La orden ejecutiva emitida ahora por Trump, que impone tanto sanciones económicas como denegación de visados de entrada en Estados Unidos a los funcionarios de la CPI, se justifica en que “sus actuaciones amenazan con socavar nuestra soberanía nacional”. En realidad, la Administración americana consideró desde el principio que más pronto que tarde el tribunal terminaría por examinar las acciones en el exterior de sus efectivos. Lo prueba el que al filo de la entrada en funcionamiento de la CPI en 2002 el Congreso norteamericano aprobase ese mismo año la Ley de Protección del Personal de Servicio Estadounidense, que blindaba tanto a militares como a civiles de ser juzgados por otros tribunales que los norteamericanos. 

Justicia que no es igual para todos

Pese a que en el ambiente global destaque la estridencia de Trump, la CPI tampoco gusta a Rusia, China, India o Israel, grandes potencias que también se han abstenido de ratificar, y por tanto reconocer la jurisdicción de dicho tribunal. Rusia tiene especial interés en que no se investigue su actuación en la anexión de Crimea en 2014  y la guerra que se libra desde entonces en el este de Ucrania; China tampoco quiere que nadie hurgue en lo que ocurre con sus minorías étnicas al oeste y sur del país; Rusia y China han vetado al unísono los intentos del Consejo de Seguridad de Naciones Unidas por activar a la CPI para investigar crímenes de guerra cometidos en Siria; las actuaciones de India en la Cachemira privada de autonomía y definitivamente anexionada tampoco contarían con la colaboración de Nueva Delhi, y en fin Israel abomina de que la CPI abriera a finales de 2019 una investigación por posibles crímenes de su ejército  sobre ciudadanos palestinos. 
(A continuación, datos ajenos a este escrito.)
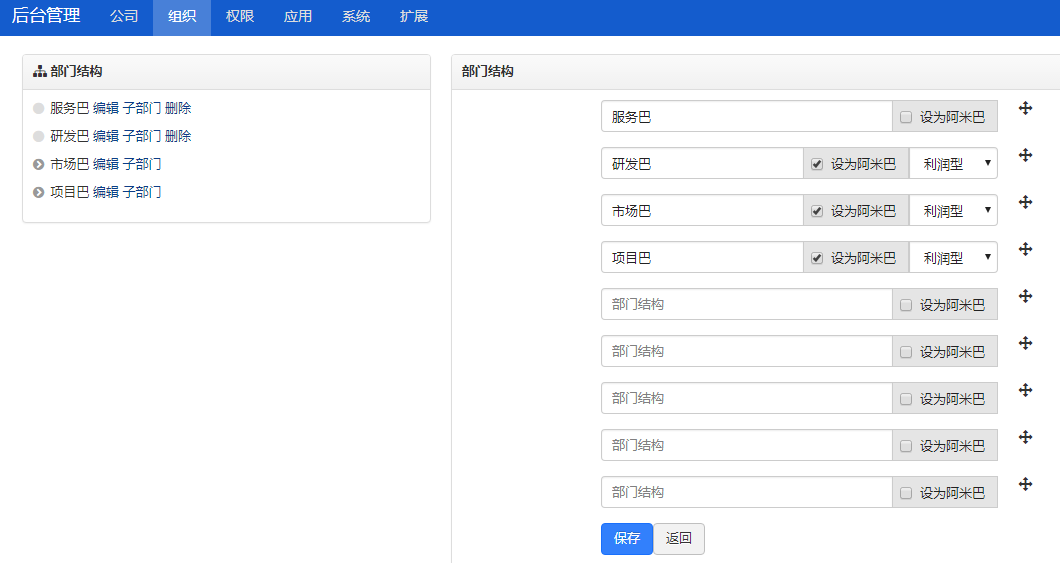Image resolution: width=1060 pixels, height=563 pixels.
Task: Expand 市场巴 arrow icon in department tree
Action: coord(39,164)
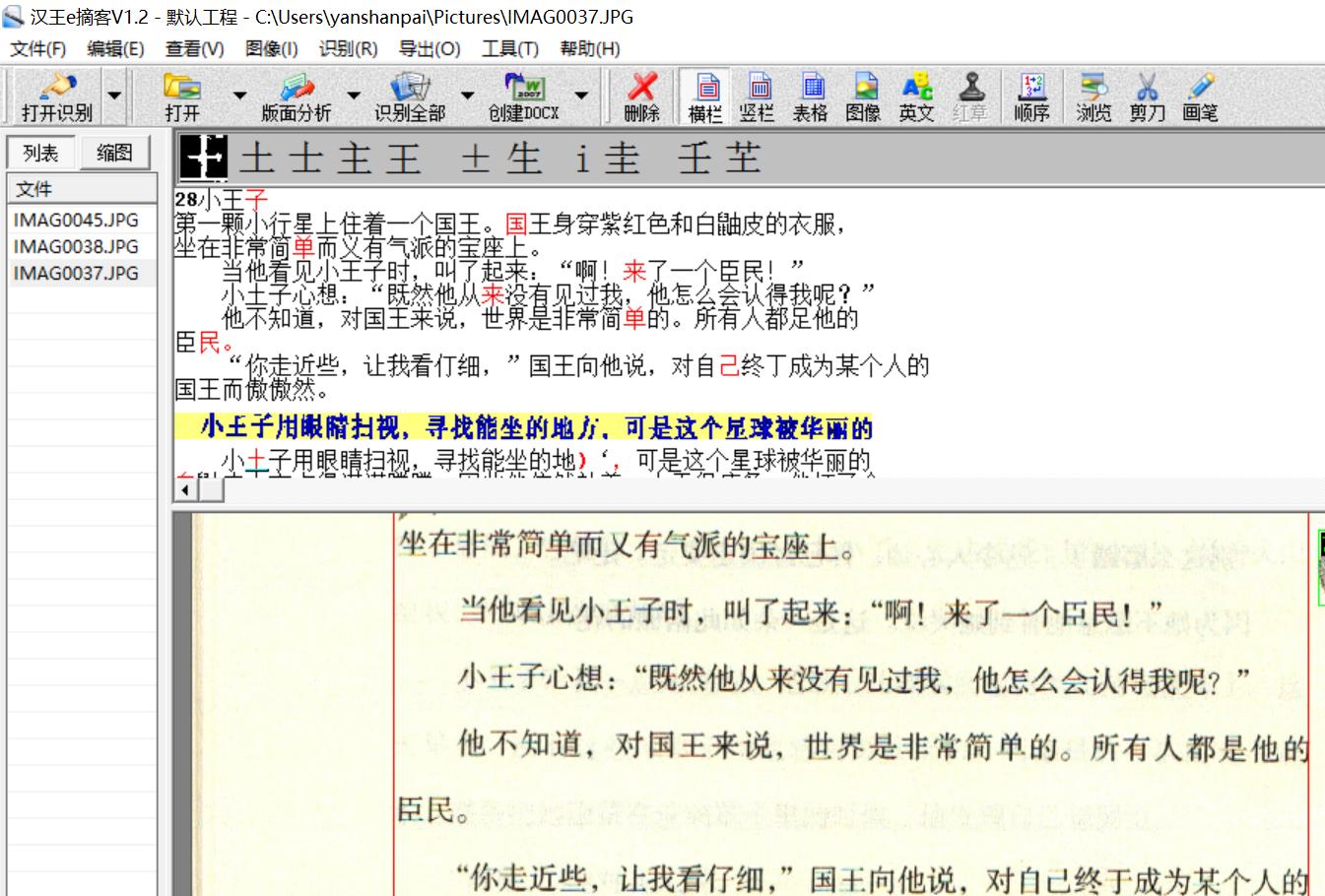Select the 创建DOCX export tool
This screenshot has width=1325, height=896.
530,96
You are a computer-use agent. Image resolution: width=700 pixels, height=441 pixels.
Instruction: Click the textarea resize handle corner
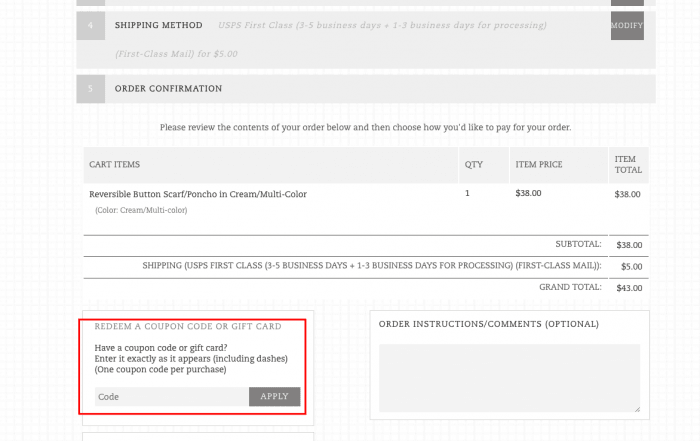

No son pocos los que cuestionan la utilidad de la CPI si no puede juzgar a los más poderosos. Muchos africanos piensan que se trata de un tribunal impuesto exclusivamente para (contra) ellos. Su primer investigado fue precisamente el presidente de Sudán, Omar Al-Bashir, que mientras estuvo en el poder se mofó literalmente de la orden internacional para su captura. El segundo fue el líder libio Muammar El Gadafi, cuyo asesinato por linchamiento en 2011 dio el caso por zanjado. Vendría después la primera sentencia, 30 años de condena a Thomas Lubange, dirigente de las Fuerzas Patrióticas de Liberación del Congo, por el reclutamiento y utilización de niños y niñas soldado. En 2016 se impusieron 18 años de prisión para el congolés Jean-Pierre Bemba Gombo por asesinatos, violaciones y pillajes cometidos en la República Centroafricana, y también los nueve años que le endosaron al yihadista Abú Turab por la destrucción de nueve mausoleos y una mezquita, patrimonio de la humanidad, en Tombuctú.

Una letanía africana que provocó que Burundi, cuyo presidente, Pierre Nkurunziza, ha fallecido ahora en plena pandemia del coronavirus, fuera el primer Estado en abandonar la CPI en 2017.